The truth is, however, that as grim as the situation is at Los Alamos it is but a microcosm of the ever-more-moribund condition of the nuclear weapons complex as a whole. And the responsibility for that condition lies squarely with a Clinton-Gore administration that has deliberately appointed incompetents and anti-nuclear ideologues to run the military part of the Energy Department into the ground.

This began under President Clinton's first energy secretary, Hazel O'Leary a woman whose lack of expertise in the nuclear weapons arena was matched by her utter disdain for that part of her portfolio, and for those who had devoted their professional lives to it. Her contempt became a matter of public knowledge when in December 1993 she announced her determination to declassify "miles" of secret documents she thought need no longer required safeguarding: "I want it clear that I'm gonna be, as usual, the person pushing harder to get it done [i.e., declassifying information] and someone else has the job of looking more carefully at the national security interest."

Mrs. O'Leary used her four-year tenure as energy secretary to undermine public confidence in the U.S. nuclear weapons program even as she has systematically acted through policy decisions, budgetary actions and programmatic steps to jeopardize that program's ability over time to maintain the safety, reliability and credibility of the nation's nuclear deterrent.

This sorry record was documented in a scathing assessment issued near the end of the O'Leary era by the House National Security Committee. On the occasion of its release in October 1996, Committee Chairman Floyd Spence, South Carolina, declared:

"The past four years have witnessed the dramatic decline of the U.S. nuclear weapons complex and the uniquely skilled work force that is responsible for maintaining our nuclear deterrent. The administration's laissez-faire approach to stewardship of the nuclear stockpile, within the broader context of its support for a Comprehensive Test Ban Treaty, is clearly threatening the nation's long-term ability to maintain a safe and reliable nuclear stockpile… . In my mind, it's no longer a question of the administration's 'benign neglect' of our nation's nuclear forces, but instead, a compelling case can be made that it is a matter of 'erosion by design.' "

Unfortunately, neither of Mrs. O'Leary's successors two politicians chosen for their Hispanic-American heritage rather than the experience needed to redress their predecessor's mis- and malfeasance have made appreciable course corrections. To the contrary, under Federico Pena and Bill Richardson, the wrecking operation has largely continued apace.

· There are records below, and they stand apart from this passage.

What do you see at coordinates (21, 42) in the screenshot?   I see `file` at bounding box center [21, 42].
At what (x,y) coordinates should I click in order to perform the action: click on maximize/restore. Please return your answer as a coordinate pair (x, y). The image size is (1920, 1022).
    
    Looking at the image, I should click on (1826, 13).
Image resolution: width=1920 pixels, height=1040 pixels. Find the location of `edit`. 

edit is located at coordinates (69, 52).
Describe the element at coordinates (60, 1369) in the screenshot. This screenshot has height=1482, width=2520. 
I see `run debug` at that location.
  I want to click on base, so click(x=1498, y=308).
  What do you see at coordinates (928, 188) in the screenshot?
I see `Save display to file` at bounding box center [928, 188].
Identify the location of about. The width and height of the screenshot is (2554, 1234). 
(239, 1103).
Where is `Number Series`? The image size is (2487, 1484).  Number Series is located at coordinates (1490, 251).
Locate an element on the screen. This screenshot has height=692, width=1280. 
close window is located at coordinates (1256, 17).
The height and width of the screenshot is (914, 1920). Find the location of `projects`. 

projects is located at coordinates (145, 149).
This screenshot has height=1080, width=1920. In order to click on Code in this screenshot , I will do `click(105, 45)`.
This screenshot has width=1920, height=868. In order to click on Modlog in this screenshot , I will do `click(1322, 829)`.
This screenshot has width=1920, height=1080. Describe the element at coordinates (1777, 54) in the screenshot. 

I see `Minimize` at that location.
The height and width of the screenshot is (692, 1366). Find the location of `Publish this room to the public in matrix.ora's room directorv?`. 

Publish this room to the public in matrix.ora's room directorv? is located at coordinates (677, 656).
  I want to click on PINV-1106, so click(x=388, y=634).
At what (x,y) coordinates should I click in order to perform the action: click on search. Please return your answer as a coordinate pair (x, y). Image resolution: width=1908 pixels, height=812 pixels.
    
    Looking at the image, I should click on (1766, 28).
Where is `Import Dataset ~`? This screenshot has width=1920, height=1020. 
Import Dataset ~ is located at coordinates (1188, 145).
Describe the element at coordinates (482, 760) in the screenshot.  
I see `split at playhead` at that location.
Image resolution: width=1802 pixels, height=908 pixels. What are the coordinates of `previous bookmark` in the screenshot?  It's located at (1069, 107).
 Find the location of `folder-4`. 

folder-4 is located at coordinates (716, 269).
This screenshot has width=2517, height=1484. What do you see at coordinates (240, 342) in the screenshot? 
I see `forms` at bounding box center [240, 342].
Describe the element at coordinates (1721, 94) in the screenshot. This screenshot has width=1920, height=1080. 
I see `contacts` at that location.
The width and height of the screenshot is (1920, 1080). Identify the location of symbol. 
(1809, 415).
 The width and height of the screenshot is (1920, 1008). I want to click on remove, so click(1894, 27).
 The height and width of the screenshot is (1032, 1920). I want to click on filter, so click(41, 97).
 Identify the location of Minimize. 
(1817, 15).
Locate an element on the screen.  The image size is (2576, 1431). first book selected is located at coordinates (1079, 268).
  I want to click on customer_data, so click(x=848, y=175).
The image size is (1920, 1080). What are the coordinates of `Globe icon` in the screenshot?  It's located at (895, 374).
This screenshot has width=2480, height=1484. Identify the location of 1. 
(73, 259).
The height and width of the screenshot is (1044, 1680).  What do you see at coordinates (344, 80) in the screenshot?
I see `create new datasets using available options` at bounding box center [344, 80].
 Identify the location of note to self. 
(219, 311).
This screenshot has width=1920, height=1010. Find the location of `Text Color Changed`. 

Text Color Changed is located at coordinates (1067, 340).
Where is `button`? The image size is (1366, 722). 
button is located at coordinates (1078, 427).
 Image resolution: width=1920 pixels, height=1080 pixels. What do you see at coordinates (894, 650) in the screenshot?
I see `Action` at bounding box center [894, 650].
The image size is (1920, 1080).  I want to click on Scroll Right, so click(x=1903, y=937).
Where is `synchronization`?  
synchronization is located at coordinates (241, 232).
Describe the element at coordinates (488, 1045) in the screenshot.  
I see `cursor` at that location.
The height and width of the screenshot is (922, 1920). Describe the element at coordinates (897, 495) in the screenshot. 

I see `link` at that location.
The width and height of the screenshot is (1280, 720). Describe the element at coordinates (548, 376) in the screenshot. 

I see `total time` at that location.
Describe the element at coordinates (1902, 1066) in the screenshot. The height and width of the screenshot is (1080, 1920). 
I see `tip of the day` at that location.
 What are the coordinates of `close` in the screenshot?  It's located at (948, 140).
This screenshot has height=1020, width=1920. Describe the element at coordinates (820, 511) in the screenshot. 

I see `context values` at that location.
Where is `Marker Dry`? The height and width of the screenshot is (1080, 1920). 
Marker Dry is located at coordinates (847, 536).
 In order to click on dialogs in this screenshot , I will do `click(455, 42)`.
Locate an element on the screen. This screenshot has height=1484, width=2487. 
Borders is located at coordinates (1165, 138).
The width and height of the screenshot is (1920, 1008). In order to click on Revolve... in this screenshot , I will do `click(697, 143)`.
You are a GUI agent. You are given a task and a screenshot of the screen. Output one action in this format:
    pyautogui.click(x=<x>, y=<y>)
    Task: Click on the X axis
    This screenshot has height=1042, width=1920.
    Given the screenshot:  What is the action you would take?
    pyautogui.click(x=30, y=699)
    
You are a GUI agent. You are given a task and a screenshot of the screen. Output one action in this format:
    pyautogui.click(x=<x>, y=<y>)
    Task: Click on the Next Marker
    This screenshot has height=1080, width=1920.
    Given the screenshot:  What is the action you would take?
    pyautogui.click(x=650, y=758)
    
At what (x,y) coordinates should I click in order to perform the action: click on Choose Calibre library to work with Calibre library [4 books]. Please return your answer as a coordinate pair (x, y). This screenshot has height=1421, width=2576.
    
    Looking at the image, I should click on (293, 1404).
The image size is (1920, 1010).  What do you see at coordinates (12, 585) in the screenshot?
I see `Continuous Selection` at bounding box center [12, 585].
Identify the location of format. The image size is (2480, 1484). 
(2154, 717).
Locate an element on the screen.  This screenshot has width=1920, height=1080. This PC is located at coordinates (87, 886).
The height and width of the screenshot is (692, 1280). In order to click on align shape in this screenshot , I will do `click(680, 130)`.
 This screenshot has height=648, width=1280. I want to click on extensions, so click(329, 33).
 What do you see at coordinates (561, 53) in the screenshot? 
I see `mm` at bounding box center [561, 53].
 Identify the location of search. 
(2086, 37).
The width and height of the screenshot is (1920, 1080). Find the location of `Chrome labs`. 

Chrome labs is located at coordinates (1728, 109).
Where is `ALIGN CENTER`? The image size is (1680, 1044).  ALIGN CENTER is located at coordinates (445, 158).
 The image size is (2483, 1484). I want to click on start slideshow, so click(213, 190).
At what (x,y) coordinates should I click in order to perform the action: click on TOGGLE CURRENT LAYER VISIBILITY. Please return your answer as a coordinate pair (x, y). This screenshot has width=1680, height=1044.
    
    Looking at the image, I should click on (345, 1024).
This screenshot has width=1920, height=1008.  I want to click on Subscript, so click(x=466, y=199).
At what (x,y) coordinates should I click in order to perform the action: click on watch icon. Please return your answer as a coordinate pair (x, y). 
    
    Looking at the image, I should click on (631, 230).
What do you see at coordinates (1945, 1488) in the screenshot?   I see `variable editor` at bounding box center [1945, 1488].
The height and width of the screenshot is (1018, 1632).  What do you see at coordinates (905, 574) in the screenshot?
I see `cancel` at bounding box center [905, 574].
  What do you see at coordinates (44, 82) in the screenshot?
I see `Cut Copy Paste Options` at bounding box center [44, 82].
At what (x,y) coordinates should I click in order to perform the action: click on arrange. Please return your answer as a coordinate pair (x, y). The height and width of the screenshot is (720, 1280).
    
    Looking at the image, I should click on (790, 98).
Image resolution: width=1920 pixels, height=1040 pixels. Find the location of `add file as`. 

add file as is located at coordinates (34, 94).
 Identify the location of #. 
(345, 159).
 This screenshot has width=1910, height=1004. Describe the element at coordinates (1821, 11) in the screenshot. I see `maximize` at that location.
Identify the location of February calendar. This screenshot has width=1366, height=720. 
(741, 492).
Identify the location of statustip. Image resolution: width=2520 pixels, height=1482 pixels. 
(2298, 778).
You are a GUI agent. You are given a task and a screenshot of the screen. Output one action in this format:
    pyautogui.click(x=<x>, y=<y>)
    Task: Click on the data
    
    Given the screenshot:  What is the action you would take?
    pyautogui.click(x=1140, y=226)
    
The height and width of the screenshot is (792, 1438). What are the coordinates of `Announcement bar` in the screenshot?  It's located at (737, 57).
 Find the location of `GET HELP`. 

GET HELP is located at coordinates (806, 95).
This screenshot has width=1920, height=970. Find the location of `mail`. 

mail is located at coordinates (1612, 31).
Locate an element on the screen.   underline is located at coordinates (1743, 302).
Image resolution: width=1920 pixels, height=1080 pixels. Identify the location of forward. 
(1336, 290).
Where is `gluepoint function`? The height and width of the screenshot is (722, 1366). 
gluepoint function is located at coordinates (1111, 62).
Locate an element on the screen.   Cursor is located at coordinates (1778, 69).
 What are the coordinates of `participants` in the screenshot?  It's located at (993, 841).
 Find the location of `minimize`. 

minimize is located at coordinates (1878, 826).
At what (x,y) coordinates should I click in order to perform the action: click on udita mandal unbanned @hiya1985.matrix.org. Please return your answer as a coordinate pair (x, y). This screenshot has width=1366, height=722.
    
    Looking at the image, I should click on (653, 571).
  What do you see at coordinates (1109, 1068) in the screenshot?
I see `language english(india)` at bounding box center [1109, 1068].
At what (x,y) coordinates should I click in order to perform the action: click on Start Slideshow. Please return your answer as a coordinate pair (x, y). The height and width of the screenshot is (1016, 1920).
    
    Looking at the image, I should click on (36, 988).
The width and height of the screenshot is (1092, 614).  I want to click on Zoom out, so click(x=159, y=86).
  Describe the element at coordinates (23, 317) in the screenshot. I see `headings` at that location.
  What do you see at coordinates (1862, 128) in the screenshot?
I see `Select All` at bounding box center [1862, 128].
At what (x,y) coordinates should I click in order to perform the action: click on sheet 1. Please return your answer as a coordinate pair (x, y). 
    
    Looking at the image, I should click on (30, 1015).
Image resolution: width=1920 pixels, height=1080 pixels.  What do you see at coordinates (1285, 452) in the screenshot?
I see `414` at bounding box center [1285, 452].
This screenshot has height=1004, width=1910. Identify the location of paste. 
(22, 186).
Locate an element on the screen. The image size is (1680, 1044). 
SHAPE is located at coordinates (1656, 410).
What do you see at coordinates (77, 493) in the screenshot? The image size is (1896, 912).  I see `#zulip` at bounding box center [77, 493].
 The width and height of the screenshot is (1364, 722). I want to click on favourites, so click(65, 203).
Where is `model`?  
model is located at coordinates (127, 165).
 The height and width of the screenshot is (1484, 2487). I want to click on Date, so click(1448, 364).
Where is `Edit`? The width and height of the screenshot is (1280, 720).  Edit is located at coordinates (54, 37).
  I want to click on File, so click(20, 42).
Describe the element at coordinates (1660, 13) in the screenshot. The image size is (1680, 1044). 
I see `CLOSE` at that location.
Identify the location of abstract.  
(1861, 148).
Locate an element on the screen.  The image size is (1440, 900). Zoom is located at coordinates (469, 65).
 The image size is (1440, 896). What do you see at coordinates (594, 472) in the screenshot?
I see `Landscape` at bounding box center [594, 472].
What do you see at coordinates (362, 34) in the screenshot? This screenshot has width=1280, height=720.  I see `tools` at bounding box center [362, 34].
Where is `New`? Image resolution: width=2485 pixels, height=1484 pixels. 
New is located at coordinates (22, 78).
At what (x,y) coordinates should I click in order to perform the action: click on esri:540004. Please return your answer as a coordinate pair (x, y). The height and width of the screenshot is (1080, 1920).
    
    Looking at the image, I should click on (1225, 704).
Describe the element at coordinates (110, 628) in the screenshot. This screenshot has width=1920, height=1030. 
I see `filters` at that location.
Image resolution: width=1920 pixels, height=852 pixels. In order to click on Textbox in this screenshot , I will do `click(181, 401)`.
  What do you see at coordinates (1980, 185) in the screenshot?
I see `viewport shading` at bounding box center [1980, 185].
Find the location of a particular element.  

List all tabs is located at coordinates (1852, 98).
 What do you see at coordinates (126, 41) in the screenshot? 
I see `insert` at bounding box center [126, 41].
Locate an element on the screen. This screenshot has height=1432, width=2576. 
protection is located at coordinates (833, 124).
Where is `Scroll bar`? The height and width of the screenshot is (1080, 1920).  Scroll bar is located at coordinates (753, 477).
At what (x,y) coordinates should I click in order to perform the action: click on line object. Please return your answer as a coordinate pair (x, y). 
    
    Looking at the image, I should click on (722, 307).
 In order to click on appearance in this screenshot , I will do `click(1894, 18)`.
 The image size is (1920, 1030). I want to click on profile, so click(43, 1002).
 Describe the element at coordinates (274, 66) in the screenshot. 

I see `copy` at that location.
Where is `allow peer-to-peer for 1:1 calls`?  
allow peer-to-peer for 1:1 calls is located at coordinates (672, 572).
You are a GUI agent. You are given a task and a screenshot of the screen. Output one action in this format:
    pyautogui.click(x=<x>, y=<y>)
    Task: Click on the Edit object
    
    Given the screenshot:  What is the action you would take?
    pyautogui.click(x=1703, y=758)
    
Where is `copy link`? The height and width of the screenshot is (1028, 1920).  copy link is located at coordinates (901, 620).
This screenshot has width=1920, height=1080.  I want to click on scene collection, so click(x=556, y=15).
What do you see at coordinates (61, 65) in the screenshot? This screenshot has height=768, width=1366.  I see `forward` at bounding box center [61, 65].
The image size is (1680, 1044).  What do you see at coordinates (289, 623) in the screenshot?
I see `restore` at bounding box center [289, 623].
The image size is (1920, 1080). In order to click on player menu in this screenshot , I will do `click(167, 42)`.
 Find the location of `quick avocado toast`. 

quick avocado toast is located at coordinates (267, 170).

As a result, the United States today has no capability to manufacture significant quantities of nuclear weapons. Instead, what remains of its production complex is working "24/7" to dismantle what remains of our deterrent arsenal.

Worse yet, rather than focus exclusively on such pressing problems as how to maintain to say nothing of upgrade that obsolescing arsenal, enormous laboratory resources (human and financial) are being diverted to dubious purposes. These include figuring out ways in which to maintain the Russian nuclear weapons program's scientific and physical infrastructure and how to give away seed-corn technology developed by the national labs at enormous taxpayer expense.

What is more, Clinton-Gore arms-control theologians insist the labs' scientists must be denied the one tool proven effective in assuring the continued safety, reliability and effectiveness of the U.S. nuclear arsenal: realistic underground testing. Incredibly, the administration is proceeding to implement the Comprehensive Test Ban Treaty at a cost of untold millions of dollars and thousands of manhours as though the Senate had not decisively rejected that accord as inconsistent with America's national security interests.

Now that Gov. George W. Bush has made the vice president's responsibility for the erosion of the U.S. military a major element of his campaign for the White House, he would be well advised to add to his indictment the Clinton-Gore legacy of denuclearizing the United States a legacy that may well prove among the most time-consuming, costly and challenging to undo.



Frank J. Gaffney Jr. is president of the Center for Security Policy and a columnist for The Washington Times.